Train an Agent using the DAgger Algorithm#

The DAgger algorithm is an extension of behavior cloning. In behavior cloning, the training trajectories are recorded directly from an expert. In DAgger, the learner generates the trajectories but an expert corrects the actions with the optimal actions in each of the visited states.

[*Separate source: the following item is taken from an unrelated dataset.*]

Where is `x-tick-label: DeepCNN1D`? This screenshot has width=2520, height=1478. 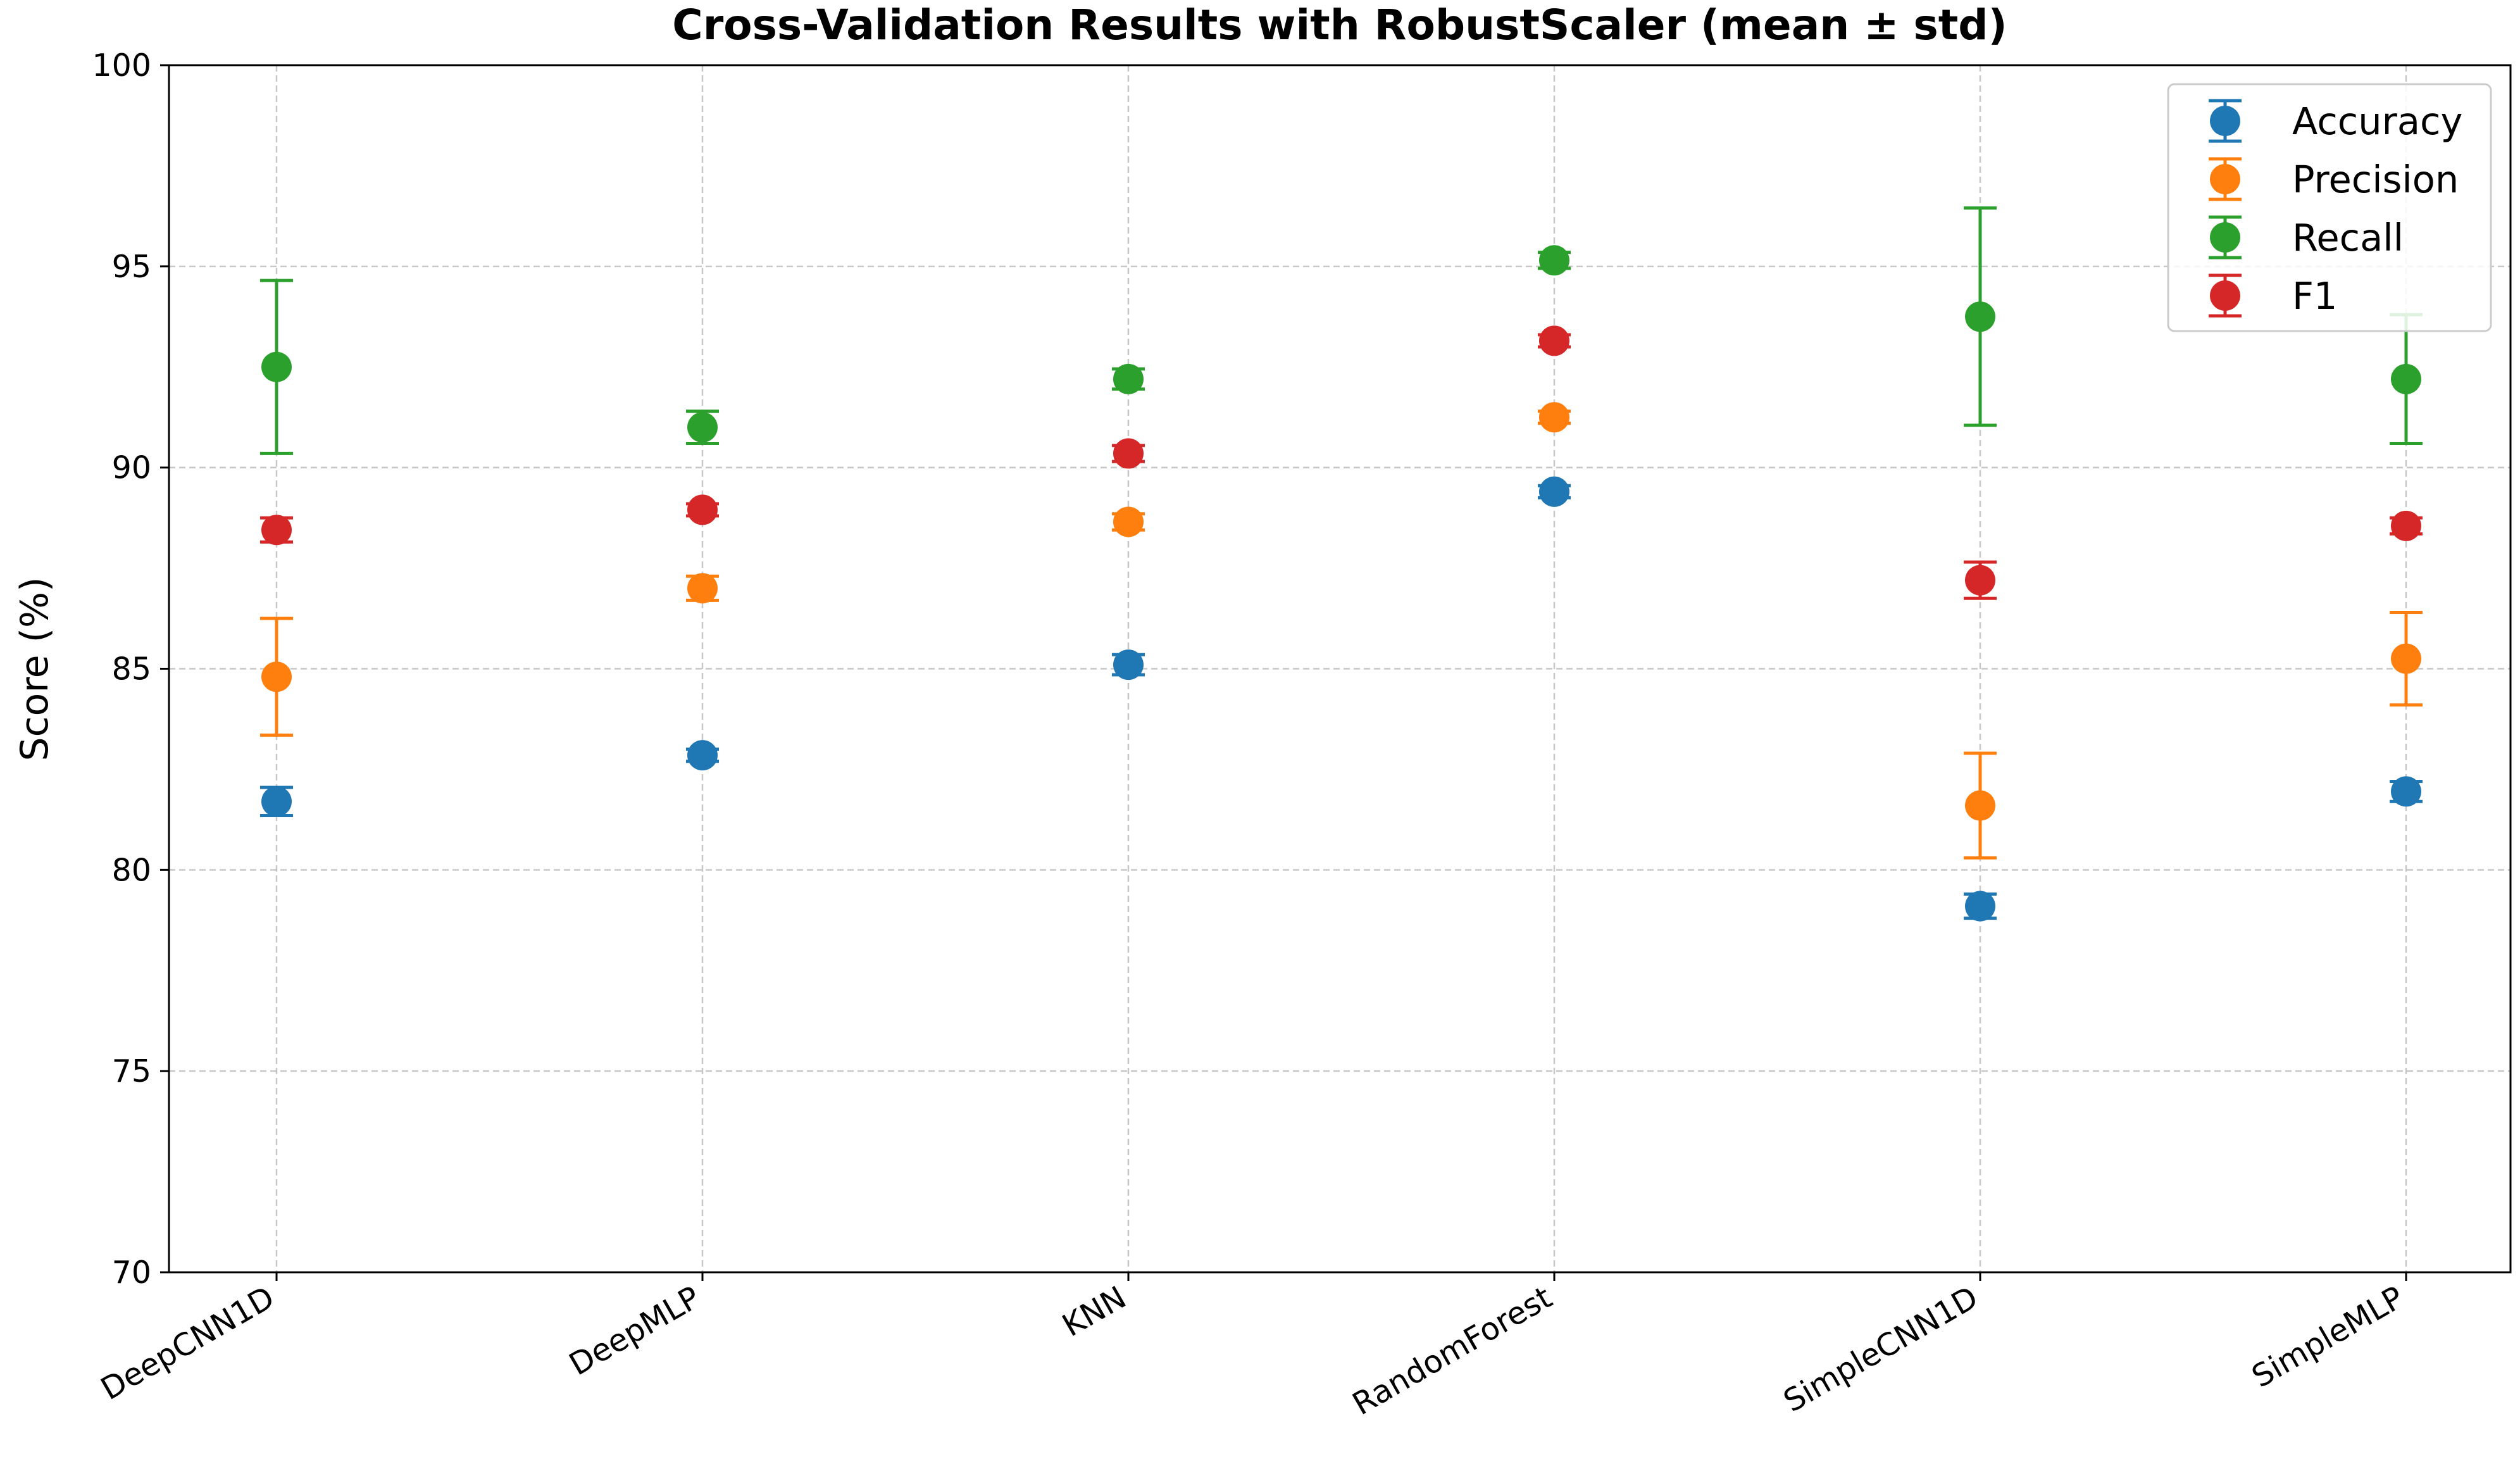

This ensures that the state distribution of the training data matches that of the learner’s current policy.

First we need an expert to learn from:

import gym
from stable_baselines3 import PPO
from stable_baselines3.ppo import MlpPolicy

env = gym.make("CartPole-v1")
expert = PPO(
    policy=MlpPolicy,
    env=env,
    seed=0,
    batch_size=64,
    ent_coef=0.0,
    learning_rate=0.0003,
    n_epochs=10,
    n_steps=64,
)
expert.learn(1000)  # Note: set to 100000 to train a proficient expert

<stable_baselines3.ppo.ppo.PPO at 0x7fa214199e50>

Then we can construct a DAgger trainer und use it to train the policy on the cartpole environment.

import tempfile
import gym
import numpy as np
from stable_baselines3.common.vec_env import DummyVecEnv

from imitation.algorithms import bc
from imitation.algorithms.dagger import SimpleDAggerTrainer

venv = DummyVecEnv([lambda: gym.make("CartPole-v1")])


bc_trainer = bc.BC(
    observation_space=env.observation_space,
    action_space=env.action_space,
    rng=np.random.default_rng(),
)

with tempfile.TemporaryDirectory(prefix="dagger_example_") as tmpdir:
    print(tmpdir)
    dagger_trainer = SimpleDAggerTrainer(
        venv=venv,
        scratch_dir=tmpdir,
        expert_policy=expert,
        bc_trainer=bc_trainer,
        rng=np.random.default_rng(),
    )

    dagger_trainer.train(2000)

/tmp/dagger_example_twcgrzsh
---------------------------------
| batch_size        | 32        |
| bc/               |           |
|    batch          | 0         |
|    ent_loss       | -0.000693 |
|    entropy        | 0.693     |
|    epoch          | 0         |
|    l2_loss        | 0         |
|    l2_norm        | 72.5      |
|    loss           | 0.693     |
|    neglogp        | 0.693     |
|    prob_true_act  | 0.5       |
|    samples_so_far | 32        |
| rollout/          |           |
|    return_max     | 47        |
|    return_mean    | 28.8      |
|    return_min     | 15        |
|    return_std     | 11.3      |
---------------------------------
---------------------------------
| batch_size        | 32        |
| bc/               |           |
|    batch          | 0         |
|    ent_loss       | -0.000557 |
|    entropy        | 0.557     |
|    epoch          | 0         |
|    l2_loss        | 0         |
|    l2_norm        | 78.8      |
|    loss           | 0.344     |
|    neglogp        | 0.345     |
|    prob_true_act  | 0.72      |
|    samples_so_far | 32        |
| rollout/          |           |
|    return_max     | 59        |
|    return_mean    | 49.2      |
|    return_min     | 38        |
|    return_std     | 7.7       |
---------------------------------
---------------------------------
| batch_size        | 32        |
| bc/               |           |
|    batch          | 0         |
|    ent_loss       | -0.000157 |
|    entropy        | 0.157     |
|    epoch          | 0         |
|    l2_loss        | 0         |
|    l2_norm        | 95.6      |
|    loss           | 0.0713    |
|    neglogp        | 0.0715    |
|    prob_true_act  | 0.939     |
|    samples_so_far | 32        |
| rollout/          |           |
|    return_max     | 57        |
|    return_mean    | 45.4      |
|    return_min     | 36        |
|    return_std     | 6.83      |
---------------------------------
---------------------------------
| batch_size        | 32        |
| bc/               |           |
|    batch          | 0         |
|    ent_loss       | -9.16e-05 |
|    entropy        | 0.0916    |
|    epoch          | 0         |
|    l2_loss        | 0         |
|    l2_norm        | 109       |
|    loss           | 0.0362    |
|    neglogp        | 0.0363    |
|    prob_true_act  | 0.968     |
|    samples_so_far | 32        |
| rollout/          |           |
|    return_max     | 67        |
|    return_mean    | 50.4      |
|    return_min     | 40        |
|    return_std     | 10.4      |
---------------------------------

Finally, the evaluation shows, that we actually trained a policy that solves the environment (500 is the max reward).

from stable_baselines3.common.evaluation import evaluate_policy

reward, _ = evaluate_policy(dagger_trainer.policy, env, 10)
print(reward)

52.3